There isn’t yet a cure for multiple sclerosis, but every Tuesday night, I inject myself in the thigh with a drug that I hope will slow down the disease progression. There’s no way to tell if this is working, but I’ve always figured that it’s better to do something than to do nothing. Every Tuesday night, I take a sealed packet out of the kitchen cupboard; each pack contains a syringe filled with distilled water, a 1.5” needle and a little vial containing a disc of powdered beta-interferon 1a. I screw the syringe onto the vial and mix the water with the drug to form a solution; I then fill the syringe again, attach the needle and plunge it into my thigh to inject into my leg.

It’s not usually all that much of a big deal, and although I usually inject in my bedroom at home, I have also injected myself in a camper van in a stormy South Island New Zealand, in a tent in Namibia the day that I saw a leopard in the wild and in various other locations around the world. No drama.

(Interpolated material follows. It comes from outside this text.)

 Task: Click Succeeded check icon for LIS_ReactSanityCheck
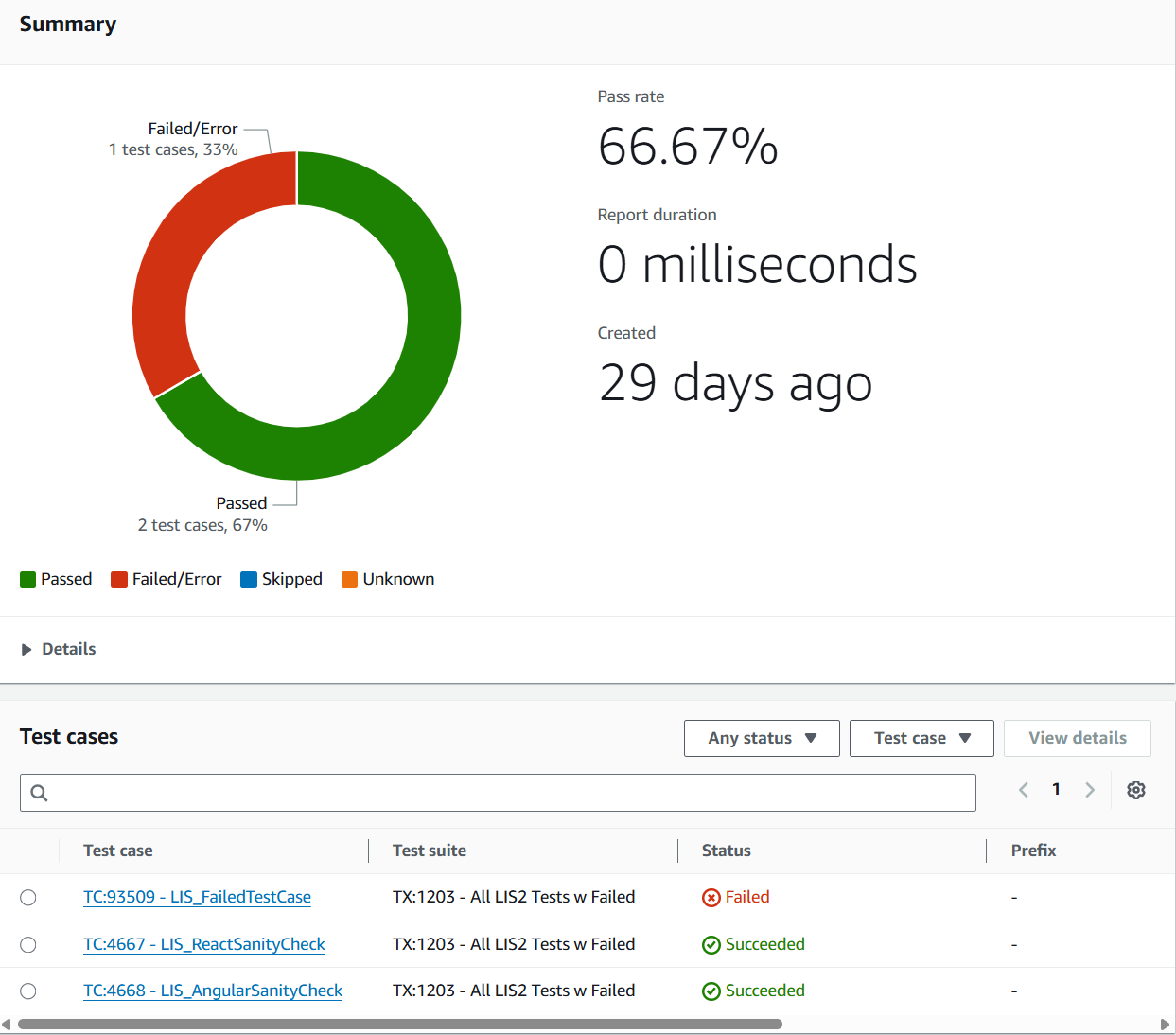coord(711,945)
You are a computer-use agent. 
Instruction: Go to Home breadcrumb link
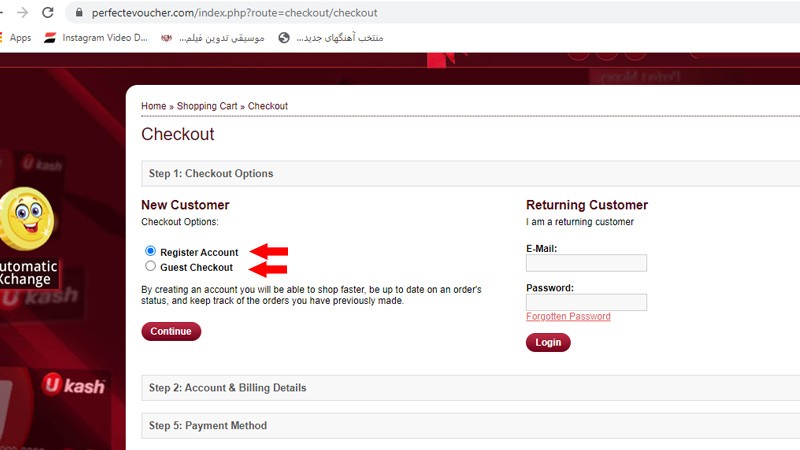tap(153, 106)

The drug isn’t without side-effects: for most people this takes the form of flu-like symptoms and headaches. One of the reasons that you are advised to inject before you go to bed is so that you can sleep off the worst of it. Some people are affected so badly that they choose to stop injecting entirely as the drug makes them feel worse than their MS. I’m lucky: I barely get any side-effects at all. I take 1000mg of paracetamol and 400mg of ibuprofen before I start, and that seems to stave off the worst of it as I sleep (the only time I didn’t take the analgesics, I woke up in the middle of the night with an absolutely pounding headache…. So I’m not risking that happening again any time soon). Once in a while, maybe one week in five, I will wake up on the morning after injecting and feel as though I have been hit by a bus: every muscle in my body refusing for a split second to respond to my command to get out of bed. My MS often gives me a generalised sense of fatigue, but it’s never worse than on the day after injecting. I usually avoid exercise on a Wednesday for exactly that reason, but if I do go for a run, it always feels a little more of a struggle as a result of whatever it is this drug is doing to my body. Nothing too dramatic, but definitely there.

I’m running the Robin Hood half marathon on Sunday. With that in mind, I shifted my injection forward in the week to Monday to give my body as long as possible between the injection and the run. Of course, sod’s law meant that after weeks of injections with no problems as I’ve been training (running some 95 miles in August), yesterday’s injection seems to have hit me like a train and today has been harder than usual.

Pah.

It was only a 3 mile trot tonight, as the taper down towards the race begins.  I find running deliberately slowly actually nearly as hard as trying to run really fast, but I'm hoping that today's jog will have worked some of the residual soreness from my training run on Sunday out of my muscles.  It seems to have shaken off some of this awful lethargy, anyway, which is a bonus.

We’re running to raise money for the MS Society, of course. Nearly £1500 raised so far, with £500 from my company to be added to the total and a further £325 or so of gift aid too. With any luck we should be somewhere near £3000 by the time we’re done… a magnificent effort by all concerned.